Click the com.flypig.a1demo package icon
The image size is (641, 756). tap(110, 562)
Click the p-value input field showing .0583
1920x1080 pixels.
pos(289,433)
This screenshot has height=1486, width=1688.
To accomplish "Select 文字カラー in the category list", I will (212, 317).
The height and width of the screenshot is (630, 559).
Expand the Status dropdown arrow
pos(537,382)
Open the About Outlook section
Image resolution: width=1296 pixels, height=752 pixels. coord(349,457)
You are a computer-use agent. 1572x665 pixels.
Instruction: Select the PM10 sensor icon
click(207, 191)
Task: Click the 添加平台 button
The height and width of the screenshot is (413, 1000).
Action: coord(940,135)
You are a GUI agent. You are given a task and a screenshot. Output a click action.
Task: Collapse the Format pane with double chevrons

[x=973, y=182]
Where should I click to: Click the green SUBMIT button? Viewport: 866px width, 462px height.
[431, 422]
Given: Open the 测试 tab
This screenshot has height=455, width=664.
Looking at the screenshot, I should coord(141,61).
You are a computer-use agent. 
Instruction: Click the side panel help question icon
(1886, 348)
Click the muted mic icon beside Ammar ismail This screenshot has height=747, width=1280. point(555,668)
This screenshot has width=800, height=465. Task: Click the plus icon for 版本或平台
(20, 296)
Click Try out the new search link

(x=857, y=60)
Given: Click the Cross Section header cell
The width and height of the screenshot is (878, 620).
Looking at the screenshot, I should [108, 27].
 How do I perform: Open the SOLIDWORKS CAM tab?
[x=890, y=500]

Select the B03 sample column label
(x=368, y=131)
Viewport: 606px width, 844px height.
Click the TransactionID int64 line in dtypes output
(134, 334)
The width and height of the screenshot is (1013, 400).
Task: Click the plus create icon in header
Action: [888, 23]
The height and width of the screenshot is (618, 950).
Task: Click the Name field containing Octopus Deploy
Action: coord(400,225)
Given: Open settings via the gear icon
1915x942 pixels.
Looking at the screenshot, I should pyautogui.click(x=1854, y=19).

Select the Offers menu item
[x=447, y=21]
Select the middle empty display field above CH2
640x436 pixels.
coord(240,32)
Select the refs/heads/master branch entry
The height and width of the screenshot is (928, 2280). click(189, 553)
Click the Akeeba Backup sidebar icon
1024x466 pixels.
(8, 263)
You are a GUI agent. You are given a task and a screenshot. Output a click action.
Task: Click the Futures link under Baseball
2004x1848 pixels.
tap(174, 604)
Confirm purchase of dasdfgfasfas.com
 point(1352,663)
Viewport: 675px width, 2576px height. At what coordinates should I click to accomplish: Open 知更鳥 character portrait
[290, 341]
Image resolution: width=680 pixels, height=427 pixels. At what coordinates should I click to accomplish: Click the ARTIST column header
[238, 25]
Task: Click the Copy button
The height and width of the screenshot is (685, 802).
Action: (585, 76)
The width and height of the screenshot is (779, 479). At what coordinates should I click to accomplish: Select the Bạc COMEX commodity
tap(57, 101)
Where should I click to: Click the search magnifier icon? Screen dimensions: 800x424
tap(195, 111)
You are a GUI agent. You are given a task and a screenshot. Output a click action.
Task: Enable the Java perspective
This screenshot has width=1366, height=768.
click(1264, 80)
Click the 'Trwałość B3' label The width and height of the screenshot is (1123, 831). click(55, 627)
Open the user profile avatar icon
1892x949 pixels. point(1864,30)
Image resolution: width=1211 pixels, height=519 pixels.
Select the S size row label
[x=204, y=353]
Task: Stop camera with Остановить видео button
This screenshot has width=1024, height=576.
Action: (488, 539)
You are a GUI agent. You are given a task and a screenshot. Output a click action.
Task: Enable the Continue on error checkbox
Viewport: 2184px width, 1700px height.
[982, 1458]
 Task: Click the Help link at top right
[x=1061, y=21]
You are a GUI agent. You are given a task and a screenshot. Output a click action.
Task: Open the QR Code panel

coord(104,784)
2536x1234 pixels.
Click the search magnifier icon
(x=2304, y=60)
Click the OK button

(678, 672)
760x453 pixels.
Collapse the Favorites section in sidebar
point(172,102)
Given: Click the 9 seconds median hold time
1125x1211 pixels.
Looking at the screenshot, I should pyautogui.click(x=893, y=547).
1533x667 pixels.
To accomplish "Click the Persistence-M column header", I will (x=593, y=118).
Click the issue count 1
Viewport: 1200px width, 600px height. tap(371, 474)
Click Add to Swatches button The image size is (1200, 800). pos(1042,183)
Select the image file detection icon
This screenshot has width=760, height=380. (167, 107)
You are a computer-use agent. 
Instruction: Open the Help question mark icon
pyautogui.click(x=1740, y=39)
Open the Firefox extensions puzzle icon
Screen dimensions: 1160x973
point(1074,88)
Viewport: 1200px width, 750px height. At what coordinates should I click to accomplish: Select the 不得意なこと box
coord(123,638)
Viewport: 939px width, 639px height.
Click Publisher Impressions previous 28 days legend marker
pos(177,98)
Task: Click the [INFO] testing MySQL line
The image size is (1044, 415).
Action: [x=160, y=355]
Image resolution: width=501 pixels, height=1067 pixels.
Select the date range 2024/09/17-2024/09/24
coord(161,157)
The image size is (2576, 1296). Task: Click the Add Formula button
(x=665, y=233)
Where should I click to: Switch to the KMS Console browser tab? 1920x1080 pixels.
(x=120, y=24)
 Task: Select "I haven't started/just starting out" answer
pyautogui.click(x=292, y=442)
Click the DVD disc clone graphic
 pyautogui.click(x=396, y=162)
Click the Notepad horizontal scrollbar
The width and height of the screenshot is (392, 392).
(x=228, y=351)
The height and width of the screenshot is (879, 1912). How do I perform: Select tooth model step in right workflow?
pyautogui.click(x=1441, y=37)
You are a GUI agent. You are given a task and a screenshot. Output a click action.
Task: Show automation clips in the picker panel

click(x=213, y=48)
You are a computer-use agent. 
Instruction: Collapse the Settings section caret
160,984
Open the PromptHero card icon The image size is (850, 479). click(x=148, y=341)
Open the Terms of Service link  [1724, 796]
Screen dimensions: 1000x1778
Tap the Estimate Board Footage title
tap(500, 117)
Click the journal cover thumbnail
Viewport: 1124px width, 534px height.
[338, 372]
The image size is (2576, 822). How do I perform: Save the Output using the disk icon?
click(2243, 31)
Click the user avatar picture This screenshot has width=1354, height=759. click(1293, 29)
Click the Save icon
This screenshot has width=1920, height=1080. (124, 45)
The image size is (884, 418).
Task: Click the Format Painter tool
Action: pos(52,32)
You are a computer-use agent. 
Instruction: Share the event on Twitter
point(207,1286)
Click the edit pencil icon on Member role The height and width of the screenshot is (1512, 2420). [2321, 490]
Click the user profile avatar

**Goal:** Output as a JSON list of strings the lines of the listing above, one string per line, starting with the line containing "This screenshot has height=1486, width=1688." and going on through the line containing "pos(537,382)", with blank lines left out.

**Solution for this problem:**
[
  "This screenshot has height=1486, width=1688.",
  "To accomplish \"Select 文字カラー in the category list\", I will (212, 317).",
  "The height and width of the screenshot is (630, 559).",
  "Expand the Status dropdown arrow",
  "pos(537,382)"
]